Each measurement resulted in a data set of four arrays with 80,000 intensity readings each. The first array comprised average raw readings, as a function of time (0–0.2 s) of the sample detector. The second array enclosed corresponding readings of the reference detector. Oxygen and water vapor signals, demodulated by the analogue lock-in amplifiers, were stored in the third and fourth arrays, respectively.

Data from the individual measurements were stored together with corresponding high-quality reference recordings fitted to the sample signal (16), in separate computer files. A MATLAB (Mathworks, Natick, Massachusetts) script was applied to analyze all recordings, using all reference recordings for each sample recording. The best fit, including corresponding optical and technical data (total intensity of oxygen and water vapor probing light, demodulated absorption signal for oxygen and water vapor and the best matching reference recording, SNR, and absorption magnitude, for each recording) was stored in a database for statistical analysis. Demographical data were then manually added to each individual set of measurements.

The absorption magnitude was reported in %m to show its dependence on the product of the gas concentration and the path length of the light through gas. A gas mixture of 1% of the measured gas (e.g., oxygen or water vapor) and a path length of 1.0 m, or of 2.0% and 0.50 m, respectively, would both correspond to an absorption magnitude of 1.0 %m. In particular, an assumed oxygen concentration of around 18% and a path length of approximately 6 cm would also provide an absorption magnitude of approximately 1 %m.

The SNR was defined as the ratio between the peak amplitude of the fitted WMS curve ( Figure 1 , thick, black curve), and the standard deviation of the residual between the (noisy, thin, and light gray) lung recording and the WMS reference signal.

As optical data obtained were not normally distributed, results are reported as median values with first and third quartiles (in parenthesis) and range. Group differences were analyzed with the Mann–Whitney U-test, employing a standard MATLAB function. Differences between groups were considered statistically significant for values of P < 0.05.
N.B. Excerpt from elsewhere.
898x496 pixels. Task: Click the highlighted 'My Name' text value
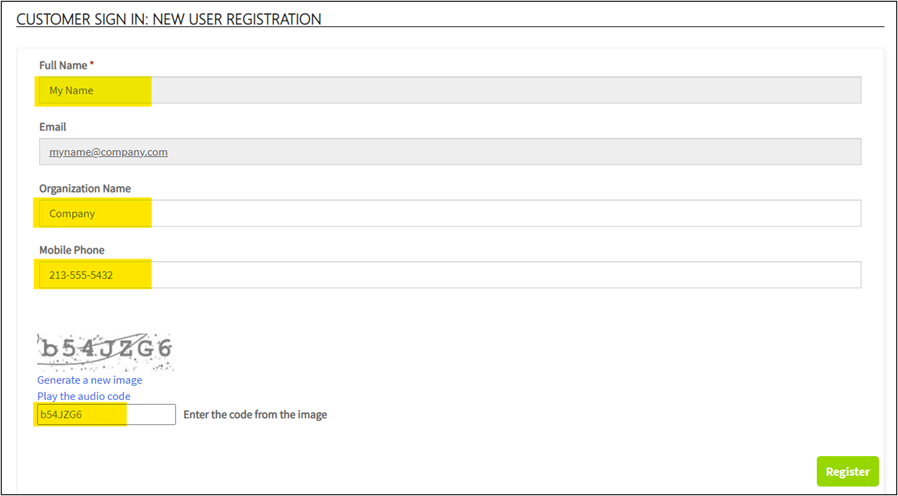[71, 90]
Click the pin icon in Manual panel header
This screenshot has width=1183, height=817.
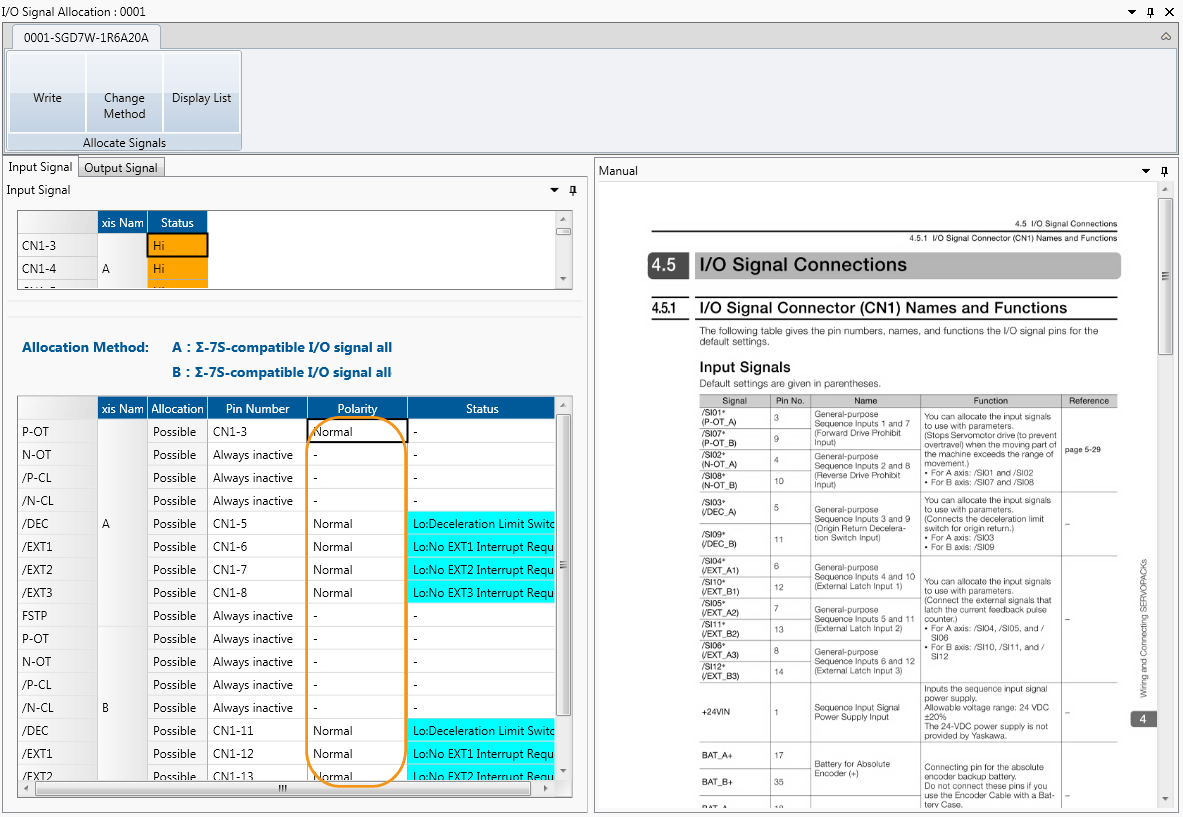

Statement of Financial Support

This work was supported by the Swedish Research Council through a direct grant and by a Linnaeus grant to the Lund Laser Centre, and by Lund University Faculty of Medicine.

Disclosure

K.S., S.S. and S.A.-E. are minor shareholders in the spin-off company Gasporox AB, which mainly focuses on gas monitoring in food packages. P.L. is a part-time employee of this company.